Warlord Khalifa Haftar's illegal militia announces pulling out of parts of capital Tripoli overnight, after losing control of Watiya air base to UN-backed government in western Libya.
Warlord Khalifa Haftar's forces pulled out of parts of capital Tripoli overnight, they said, after losing one of their main strongholds in western Libya on Monday, in a major blow to their year-long campaign to seize the capital.
The spokesman of Haftar-led illegal militia Ahmed al Mismari said the force had carried out a "redistribution and repositioning in the battlefronts, disengaging from some crowded residential areas".
The Libyan army on Wednesday destroyed a Russian-made air defence system used by forces loyal to warlord Khalifa Haftar in the city of Terhune.
Abdul Malik Al Madani, spokesman for the government-led Volcano of Rage Operation, told Anadolu Agency that the Pantsir missile system, which was supplied to Haftar’s militias by the United Arab Emirates, has been demolished.
Images of an unmanned aerial vehicle of the Libyan army targeting a hangar were also shared on social media and in the local press.

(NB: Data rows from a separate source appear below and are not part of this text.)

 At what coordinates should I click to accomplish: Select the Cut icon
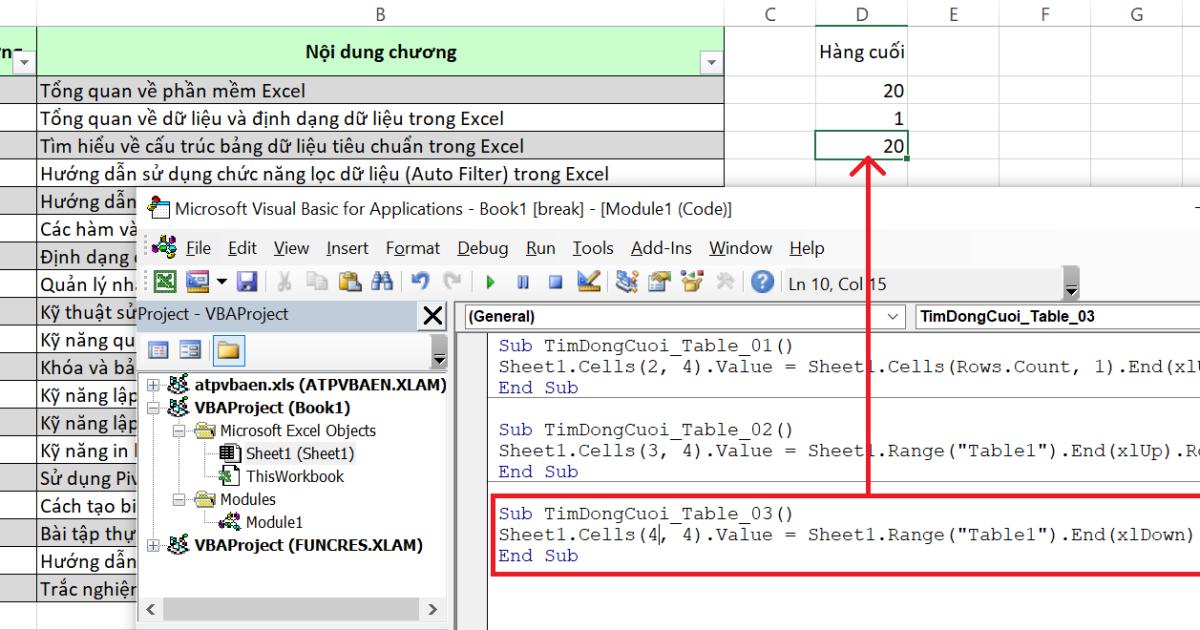tap(286, 281)
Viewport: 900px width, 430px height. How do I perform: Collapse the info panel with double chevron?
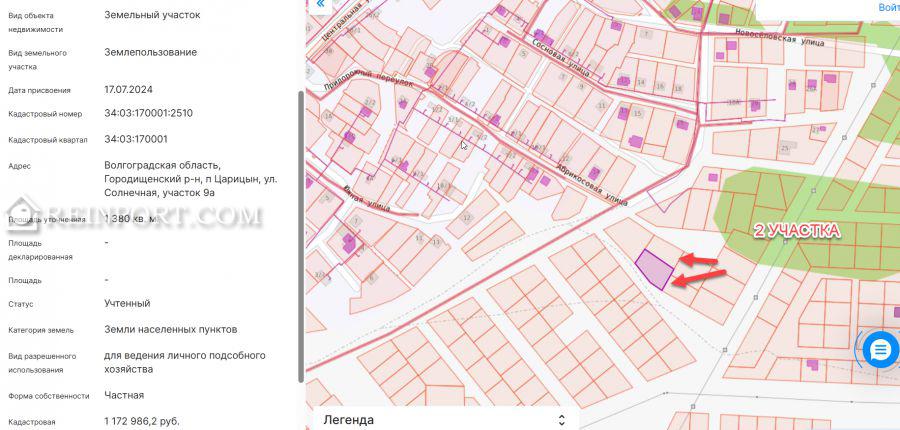pos(320,4)
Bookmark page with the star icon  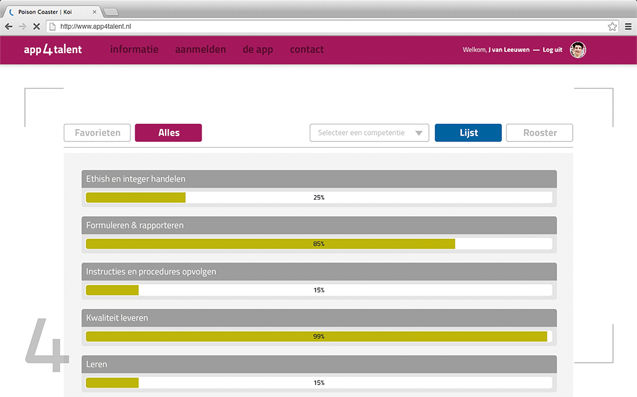click(x=612, y=26)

It has been fighting for more than a year to capture Tripoli, the seat of the Government of National Accord (GNA), which is recognised by the United Nations and has moved onto the front foot in the war since January with military help from Turkey.
Haftar is supported by the United Arab Emirates, Russia and Egypt.

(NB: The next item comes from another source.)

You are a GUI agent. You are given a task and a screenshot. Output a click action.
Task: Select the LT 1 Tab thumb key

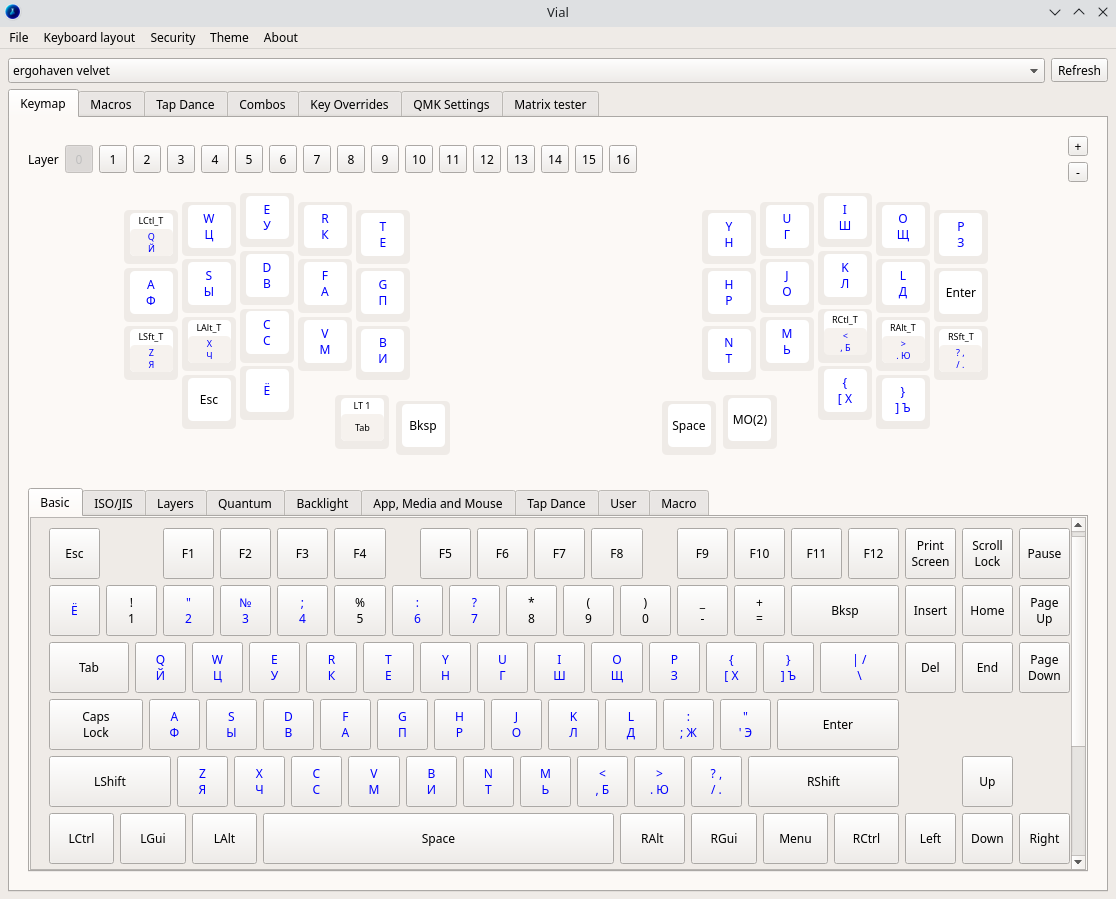click(362, 421)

UAE calls for ceasefire in Libya
The United Arab Emirates’ position on the Libyan crisis “has been firm and clear and shared by the majority of the international community," its minister of state for foreign affairs said on Wednesday.
Anwar Gargash said on Twitter that the only acceptable path forward involves an immediate, comprehensive ceasefire and return to the political process.
"This crisis has been going on for almost 10 years; Libyans will not have the chance to create a stable or prosperous country until combatants aim higher than tactical territorial gains.
"These are mirages of victory and no substitute for a political process," Gargash said.
The move came after the Libyan army destroyed three Russian-made Pantsir type air defence systems during the past 48 hours used by Haftar’s militants that were supplied by the UAE.
Libya's UN-recognised government earlier in end of April had also rejected a truce unilaterally called by warlord Haftar, saying it "did not trust" the announcement made by its eastern-based rival.
Since fighting began in April 2019, several ceasefires between Haftar's militias and the GNA have fallen through, with both sides accusing the other of violations.
"These violations make it so we do not trust truce announcements (from Haftar)," the GNA said in its statement.
GNA takes crucial air base
On Monday, pro-GNA forces took the Watiya air base west of the capital after weeks of attempts, their biggest advance in a year that deprives the Haftar militia of its only airfield near Tripoli.
GNA Interior Minister Fathi Bashagha said on Twitter that "Haftar's chance of success is now effectively zero" following his loss of Watiya.
On Tuesday, it took the towns of Badr and Tiji in western Libya as the LNA said it had moved out of some positions in Tripoli, where the front lines have been mostly static for nearly a year.
Key air base
Watiya is seen as a key air base, second only to Mitiga Airport.
It was captured in 2014 by Haftar's militia, who used it as his headquarters for attacks on the UN-backed government.
The government has been under attack by Haftar's militia since April 2019, with more than 1,000 people killed in the violence.
Following the ouster of late ruler Muammar Gaddafi in 2011, Libya's government was founded in 2015 under a UN-led political deal.